The New Zealand government has set a target of a 50% reduction in greenhouse gas emissions, compared with 1990, by 2050. It’s been a government proposal for a while, but feedback from a recent public consultation has been positive, so the target has been officially adopted.
It’s not as ambitious as the UK target of 80% reduction by 2050, but then the UK seems to be struggling. The Department of Energy and Climate Change last week released the provisional figures for 2010 greenhouse gas emissions.
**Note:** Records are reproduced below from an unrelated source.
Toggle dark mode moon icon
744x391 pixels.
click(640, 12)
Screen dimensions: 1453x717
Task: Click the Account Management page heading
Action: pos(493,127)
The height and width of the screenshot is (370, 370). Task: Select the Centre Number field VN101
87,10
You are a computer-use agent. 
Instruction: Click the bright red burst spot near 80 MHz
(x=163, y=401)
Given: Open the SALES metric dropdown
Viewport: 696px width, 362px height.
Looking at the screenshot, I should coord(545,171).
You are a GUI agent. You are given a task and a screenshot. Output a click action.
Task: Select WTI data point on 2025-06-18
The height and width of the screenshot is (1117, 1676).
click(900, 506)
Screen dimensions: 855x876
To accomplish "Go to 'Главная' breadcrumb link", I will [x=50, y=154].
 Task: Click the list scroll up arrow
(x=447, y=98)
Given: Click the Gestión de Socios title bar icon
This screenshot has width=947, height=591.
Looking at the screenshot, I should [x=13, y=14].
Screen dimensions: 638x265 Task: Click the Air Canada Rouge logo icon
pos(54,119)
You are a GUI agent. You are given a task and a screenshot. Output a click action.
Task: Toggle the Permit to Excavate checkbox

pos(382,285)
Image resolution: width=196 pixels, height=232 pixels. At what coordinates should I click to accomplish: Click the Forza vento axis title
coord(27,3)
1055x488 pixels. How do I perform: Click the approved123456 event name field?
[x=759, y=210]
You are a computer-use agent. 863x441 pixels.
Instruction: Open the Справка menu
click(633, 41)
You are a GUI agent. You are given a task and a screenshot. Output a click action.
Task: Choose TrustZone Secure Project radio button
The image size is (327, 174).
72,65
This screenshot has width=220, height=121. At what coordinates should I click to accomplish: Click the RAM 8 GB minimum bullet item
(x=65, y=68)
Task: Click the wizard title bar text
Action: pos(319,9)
It’s not great reading:
In 2010, UK emissions of the six greenhouse gases covered by the Kyoto Protocol were estimated to be 582.4 million tonnes CO2e - 2.8% higher than in 2009. Net emissions of CO2 alone were 491.7 million tonnes, up 3.8%.
Between 2009 and 2010, there were increases in CO2 emissions from most of the main sectors. Emissions were up 13.4% from the residential sector, 3.3% from the energy supply sector and 2.4% from the business sector. Transport was down by just 0.1%. (Note that these figures are based on the source of the emissions, rather than end-user activity, so the emissions from electricity generation are attributed to power stations, rather than where it was used).
The increase in CO2 emissions resulted primarily from a rise in residential gas use, combined with fuel switching away from nuclear power to coal and gas for electricity generation.